- [Texto citado]:
══════════════════════════════
Nossa visitante Kelly nos enviou a seguinte questão:
” Boa tarde, acabei de conhecer seu site e gostei muito! Parabéns e obrigada pelo conteúdo disponibilizado. Estou estudando um pouco sobre seguros e gostaria de saber se o condutor principal, não sendo o proprietário do veículo, tem legitimidade para propor ação contra a seguradora. Obrigada! “
Confira nossa resposta:
Olá Kelly, tudo bom?
Muito obrigada pelo elogio! Nos alegra receber mensagens assim! :)
Duas observações antes de respondermos sua questão: 1) Atuamos na área técnica de seguros, por isso damos apenas opinião sobre informações de natureza jurídica. Para uma orientação mais adequada é sempre importante consultar um advogado da área; 2) Esse é um daqueles assuntos sem uma resposta binária: “sim” ou “não”, por isso vou explorar alguns exemplos para colocar meu ponto de vista.
A apólice de seguro de automóvel estabelece um vínculo contratual entre a seguradora e o segurado. Para isso é necessário que o contratante/segurado tenha um interesse segurado justificado: no caso, danos materiais ligados a um veículo de sua propriedade (colisão, roubo, furto etc.) e danos a terceiros (materiais, corporais, morais) causados por esse veículo a terceiros uma vez que ele é de sua responsabilidade.
A figura do condutor principal existe no Questionário de Avaliação de Risco (QAR) sendo um dos dados utilizados pela seguradora para análise e taxação do risco – ou seja, para 1) dizer se aceita ou não o seguro e 2) precificar aquele seguro.
══════════════════════════════
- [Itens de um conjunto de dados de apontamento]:

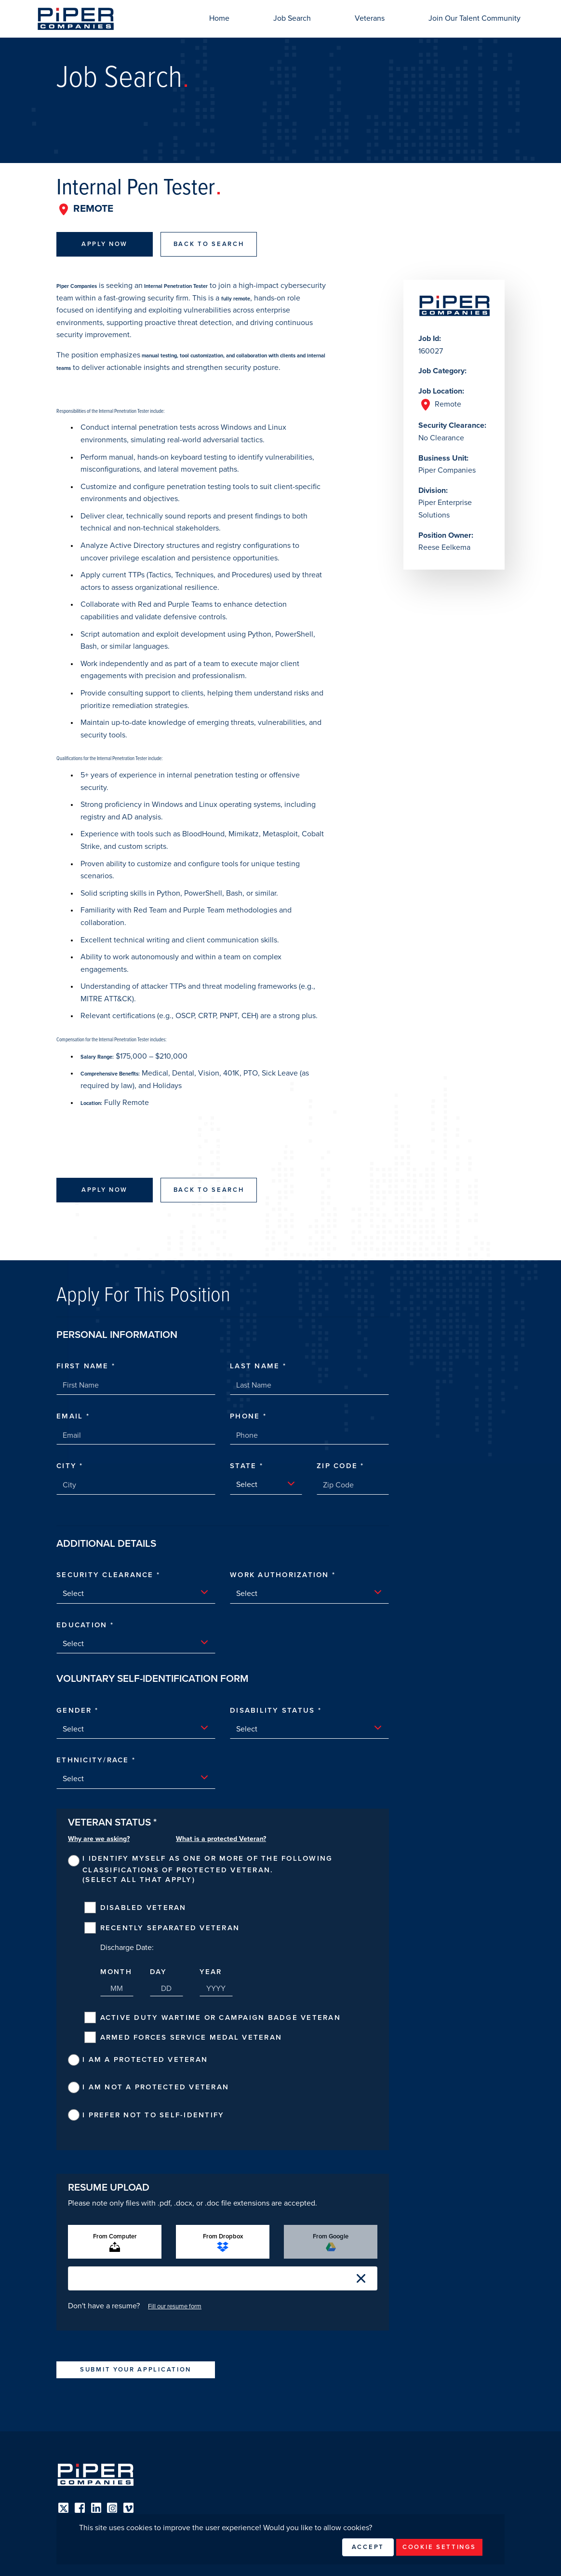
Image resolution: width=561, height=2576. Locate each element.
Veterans (370, 18)
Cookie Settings (439, 2547)
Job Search (292, 18)
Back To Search (209, 244)
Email (71, 1416)
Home (219, 18)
══════════════════════════════
- [Instruções e requisitos]:
Reproduza, do texto sobre seguro de automóvel, o trecho que abre com as palavras "Duas observações antes" e fecha com "ponto de vista.".

- [Solução]:
Duas observações antes de respondermos sua questão: 1) Atuamos na área técnica de seguros, por isso damos apenas opinião sobre informações de natureza jurídica. Para uma orientação mais adequada é sempre importante consultar um advogado da área; 2) Esse é um daqueles assuntos sem uma resposta binária: “sim” ou “não”, por isso vou explorar alguns exemplos para colocar meu ponto de vista.